Olores

Algunos piensan que me casé por malquerencia, despechada. Son juicios errados: fue por amor, por puritito amor, lo puedo jurar en el nombre de Dios, ¡o por el Santo que quieran!  El aroma a madera recién talada emanado del cuerpo de aquel  hombre penetró hasta mis vísceras, enloqueció mi razón. Me rendí a la voluntad, al  gesto arrogante de un ser grotesco y hueco. Pero, ese amor pertenece al olvido.
De mi boda lo que más recuerdo es el aliento ácido de los invitados. El airecillo desabrido que salía de las mal cuidadas bocas abofeteaba mi rostro cuando se acercaban para darme un abrazo y desearme bienestar, suerte, dicha, en fin, “los mejores deseos”, pero lo único que yo quería en ese momento era que me hablaran de ladito –así se dice ¿no?-. Yo no dejaba de sonreír, pues –la mera verdad-  trataba de presumir la dentadura  postiza recién estrenada ¡no en vano mi padre había gastado tanto dinero en cumplirme el capricho! En fin, yo lucía radiante: orgullosa de mis dientes de oro y de mi marido tullido.

Fui la primogénita de un joven matrimonio venturoso, católico –por supuesto- y respetado dentro de la sociedad de una  pequeña ciudad. Ambas familias –la de mi padre y la de mi madre- esperaron mi nacimiento con gozo, no hubo antojo u ocurrencia que no le consintieran a la futura mamá. La llegada de seis hijas más no me impidió ser la favorita, la consentida de todos. Mis padres se hinchaban de orgullo cuando las personas ajenas admiraban  a su “pequeña muñeca” de oscuro cabello ondeado, mejillas rosadas y olfato de pastor belga.
La manía por apreciar los olores hasta la exageración, se dio sin querer, sin darme cuenta, o quizá ya la traía desde las entrañas de mi madre y poco a poco fue en aumento, ¡maldita sea, no lo sé!

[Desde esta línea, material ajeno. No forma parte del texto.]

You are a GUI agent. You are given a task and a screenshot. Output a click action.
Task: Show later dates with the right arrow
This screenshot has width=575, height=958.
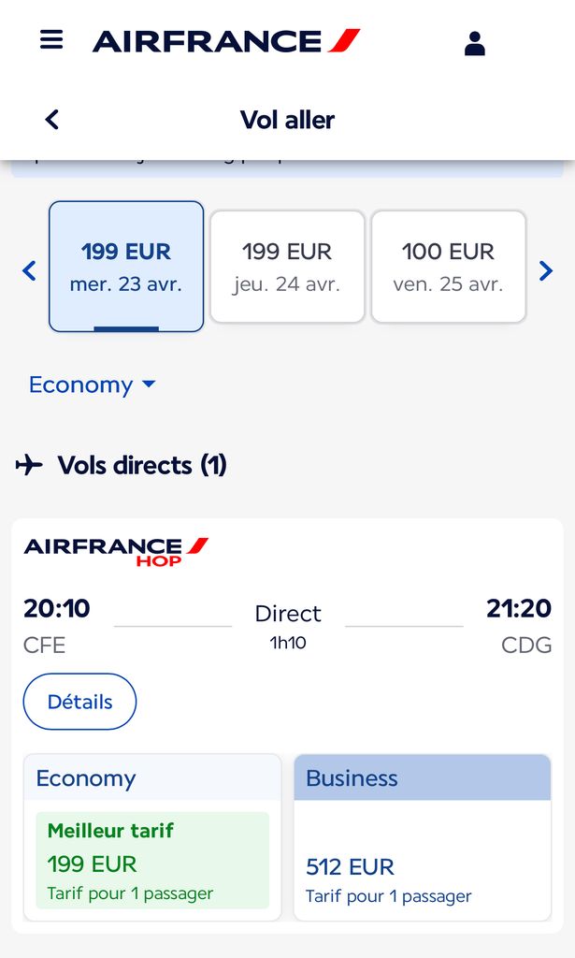coord(546,271)
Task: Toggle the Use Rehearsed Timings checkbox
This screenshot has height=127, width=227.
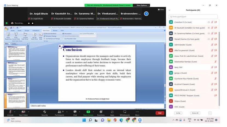Action: pyautogui.click(x=45, y=39)
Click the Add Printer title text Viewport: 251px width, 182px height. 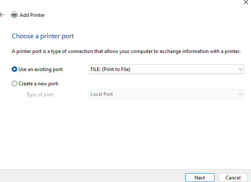[x=32, y=15]
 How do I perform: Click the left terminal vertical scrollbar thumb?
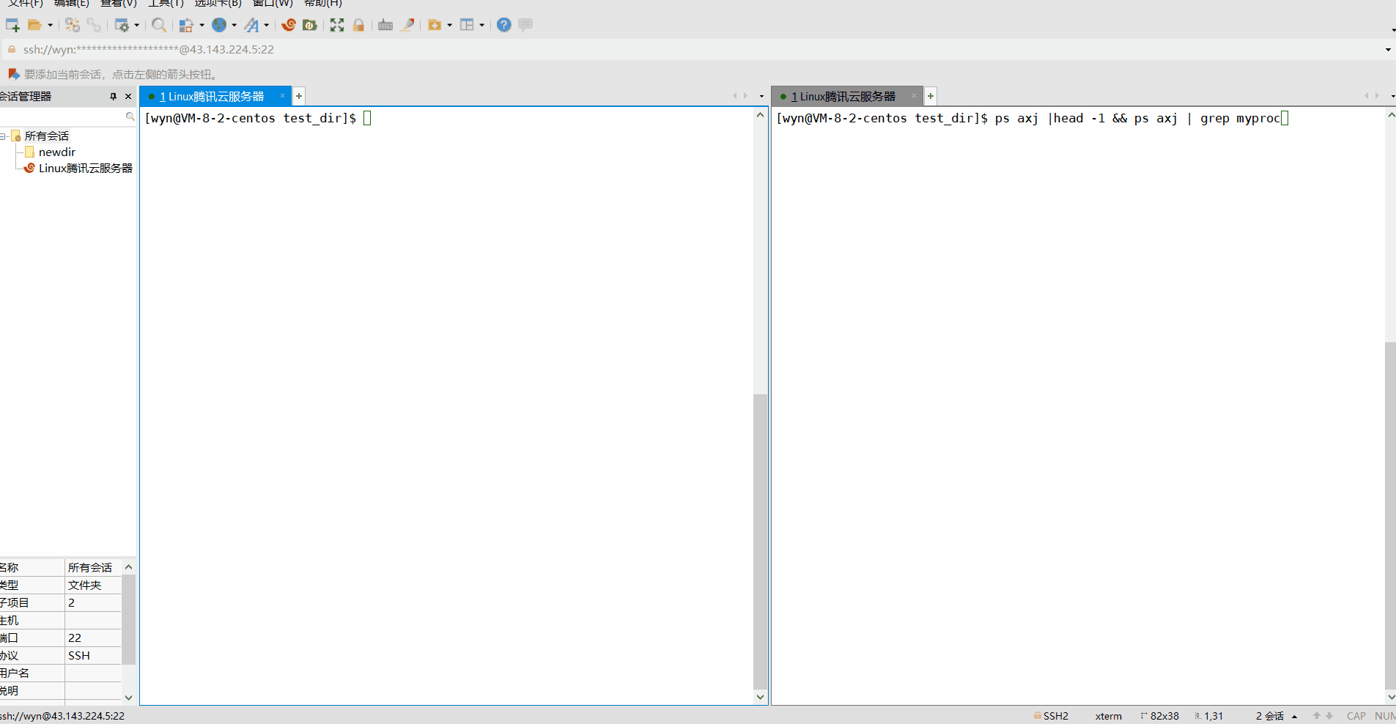(760, 541)
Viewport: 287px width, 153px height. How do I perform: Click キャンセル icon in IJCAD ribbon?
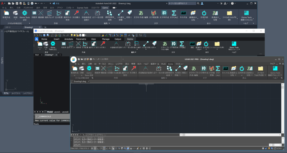(x=226, y=68)
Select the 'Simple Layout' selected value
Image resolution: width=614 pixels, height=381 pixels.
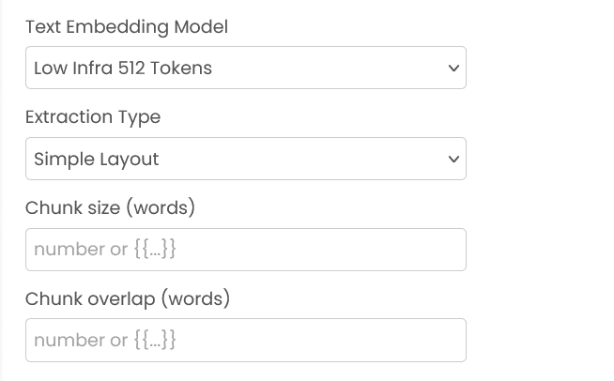(x=96, y=159)
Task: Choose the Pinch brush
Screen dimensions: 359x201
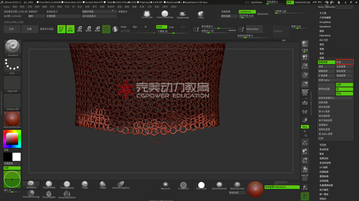Action: (85, 184)
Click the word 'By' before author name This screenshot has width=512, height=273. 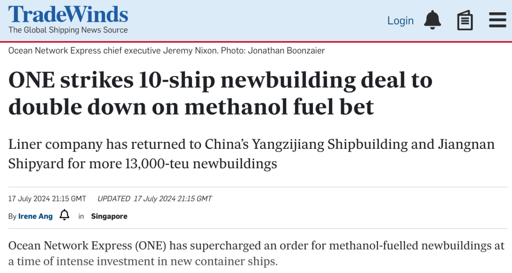pyautogui.click(x=12, y=217)
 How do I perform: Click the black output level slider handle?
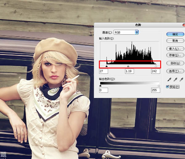pos(101,86)
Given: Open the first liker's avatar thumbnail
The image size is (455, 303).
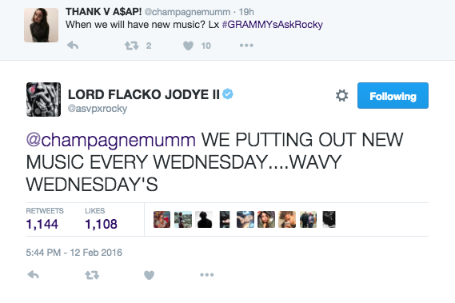Looking at the screenshot, I should point(162,219).
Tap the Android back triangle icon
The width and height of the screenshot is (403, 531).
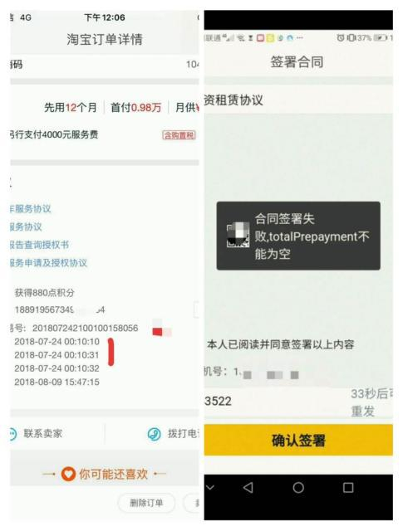[x=248, y=488]
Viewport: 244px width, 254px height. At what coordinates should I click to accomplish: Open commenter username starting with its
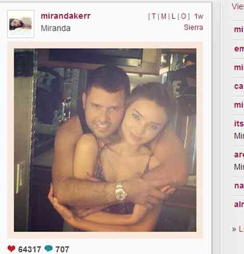(239, 124)
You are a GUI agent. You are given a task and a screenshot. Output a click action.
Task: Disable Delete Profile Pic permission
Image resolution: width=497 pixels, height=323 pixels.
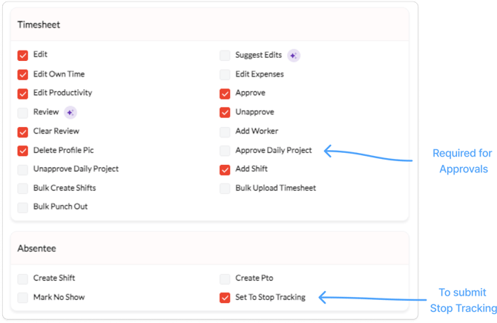pos(23,150)
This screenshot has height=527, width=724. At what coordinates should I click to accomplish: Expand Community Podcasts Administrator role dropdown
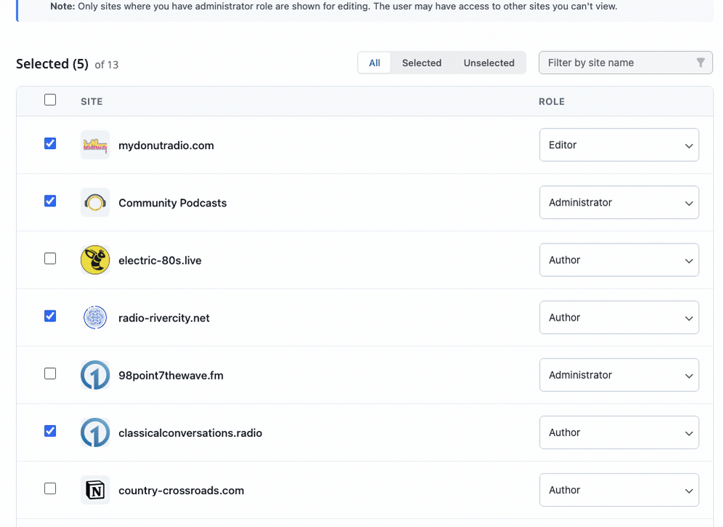[619, 203]
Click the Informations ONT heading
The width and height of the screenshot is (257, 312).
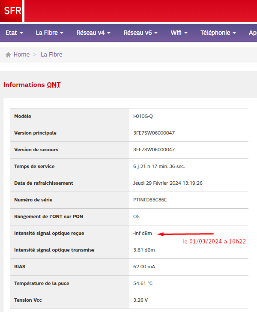pos(32,85)
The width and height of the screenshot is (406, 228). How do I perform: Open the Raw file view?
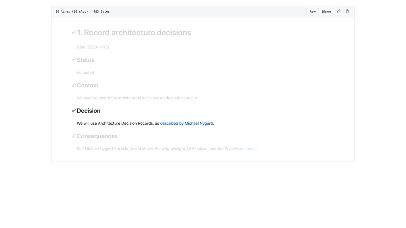pyautogui.click(x=312, y=11)
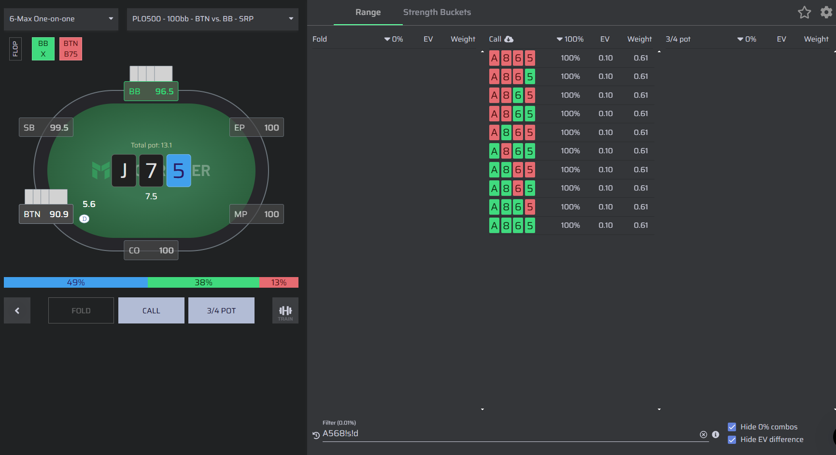Open the PLO500 BTN vs. BB scenario dropdown
The image size is (836, 455).
[x=213, y=19]
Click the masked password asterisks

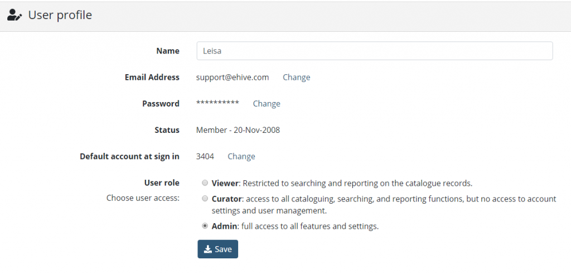[217, 103]
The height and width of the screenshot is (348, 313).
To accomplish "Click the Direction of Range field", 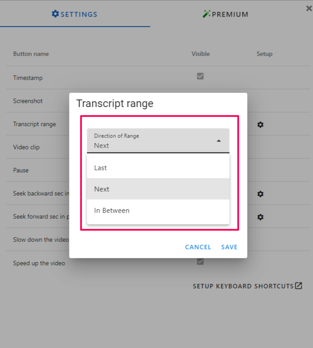I will (x=158, y=141).
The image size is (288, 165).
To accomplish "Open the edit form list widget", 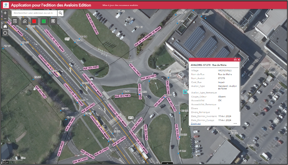I will pos(15,21).
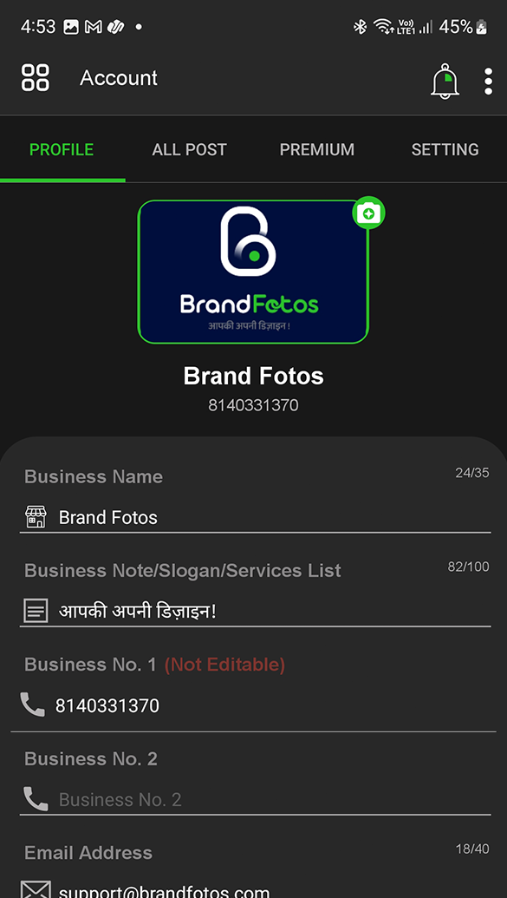Tap the Brand Fotos name heading
The width and height of the screenshot is (507, 898).
253,377
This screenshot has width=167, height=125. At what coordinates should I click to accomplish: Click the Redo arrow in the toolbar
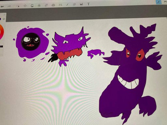click(x=9, y=6)
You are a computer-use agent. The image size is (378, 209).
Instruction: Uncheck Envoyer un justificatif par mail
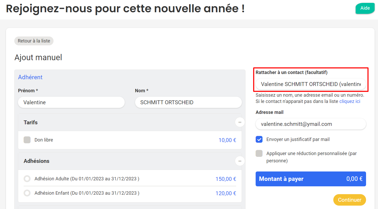[x=259, y=139]
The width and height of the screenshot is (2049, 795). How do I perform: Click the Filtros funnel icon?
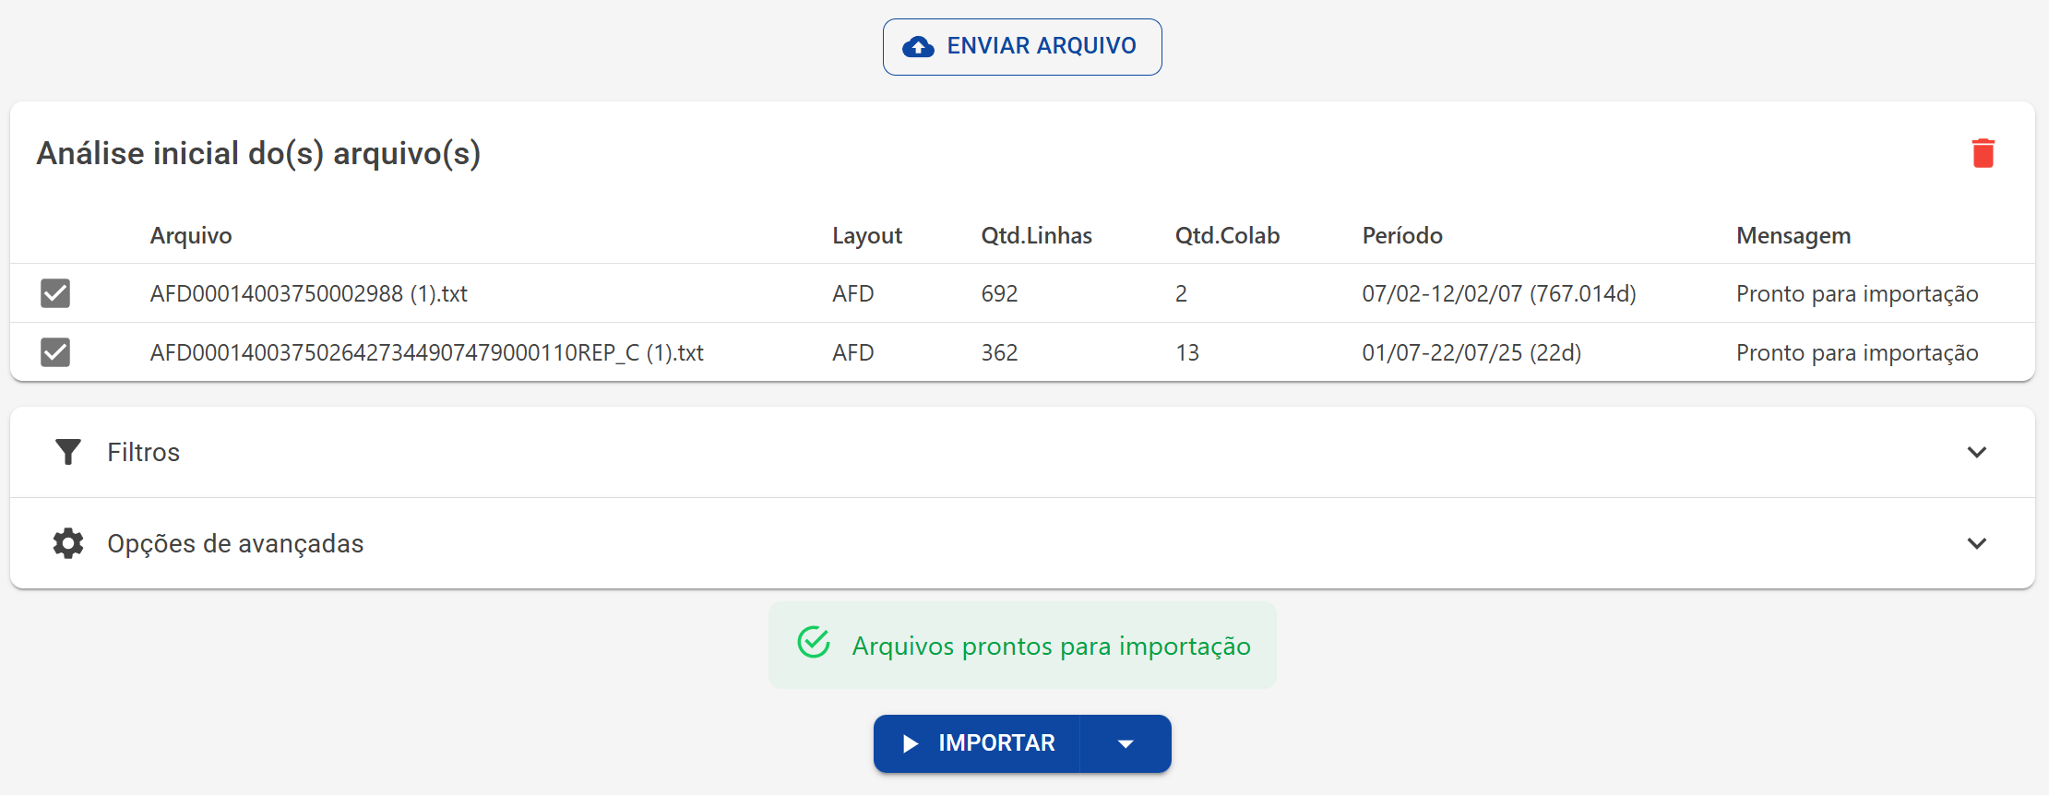68,452
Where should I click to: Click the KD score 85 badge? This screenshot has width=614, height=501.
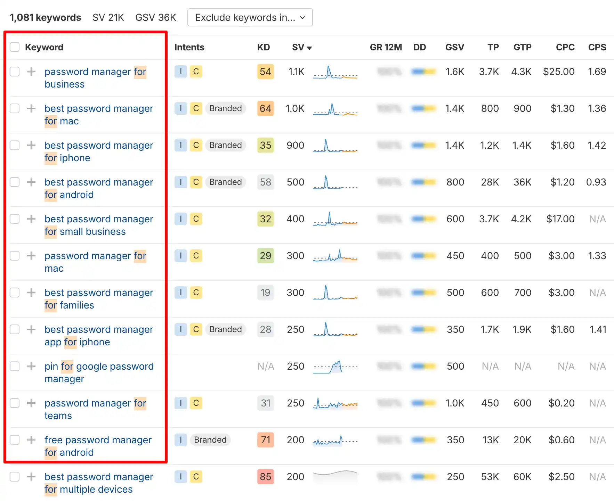point(265,477)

Lo que sí supe desde la infancia es que distinguir el olor de las personas, de las casas, animales, etcétera, me daba un poder, el poder de hacer algo.
Desde niña disfrutaba la fragancia de las flores, del campo; los aromas de la cocina me deleitaban. Después de la lluvia dan ganas de comer la tierra húmeda, creo que lo hice en varias ocasiones. Era divertido adivinar quién había estado en la sala de la casa –o en cualquier parte- solo por el aroma que dejaba impregnado en el lugar. Cada quien tiene su propio aroma, inconfundible, único. En aquel tiempo yo pensaba que siempre teníamos el mismo, ahora sé que no es así, va cambiando. Antes,  mi pelo suelto tenía la esencia de las flores, de rosas –sobre todo-; ahora, apesto a sangre.
Bueno, pues, nada es para siempre. Un día él, mi esposo, empezó a oler a pasado, a rancio, a una vida que me recordaba la nulidad de mi existencia, el vacío de mi vientre, los días malogrados. El aroma a madera recién talada se convirtió en un fastidioso aroma a muerte, por eso lo maté. ¡Traté de no hacerlo sufrir, lo juro! Le hundí un cuchillo (el cual, con anterioridad, mandé a afilar lo más posible) en el pescuezo, como lo hacía con las gallinas o los conejos: rápido, sin titubeos ni lástimas. Si les tienes piedad, tardan en morir, ahí andan arrastrándose, sufre y sufre, echando sangre por todos lados ¡yo no quería eso para él! Aunque bien merecido lo tenía el desgraciado por todo el maltrato que me dio. Primero, pataleó con la única pierna que tenía; después, quedó quietecito, con los ojos fijos en mí, como acusándome, amenazándome o retándome ¡no lo sé! Lo que no puedo olvidar es ese olor a tierra humedecida con sangre, ¡lo traigo aquí en la punta de la nariz!
Arrojé el cuerpo al chiquero donde se encuentra el marrano que estamos engordando para la comida con la cual festejaremos el cumpleaños de mi madre. El puerco llevaba un día sin comer. Hasta ahora nadie echa de menos a mi marido. Bueno, sus padres sí, lo buscan por todos lados, pero no lo encontrarán. Quizá los invite al festejo.
A veces lo sueño, pero pasará.
Mi aroma… mi aliento… me desquicia.
A veces lo sueño, pero pasará, olvidaré  su mirada como olvidé los ojos acusadores del gato negro al que, en mi infancia, amarré un listón en el cuello para atarlo como a un perro, asustado corrió hacia los árboles del huerto, pero el infeliz se atoró en la rama de un ciruelo y, se ahorcó. Fui a verlo, sin embargo, no pude rescatarlo, ya olía a muerte cuando llegué. Yo no tuve la culpa.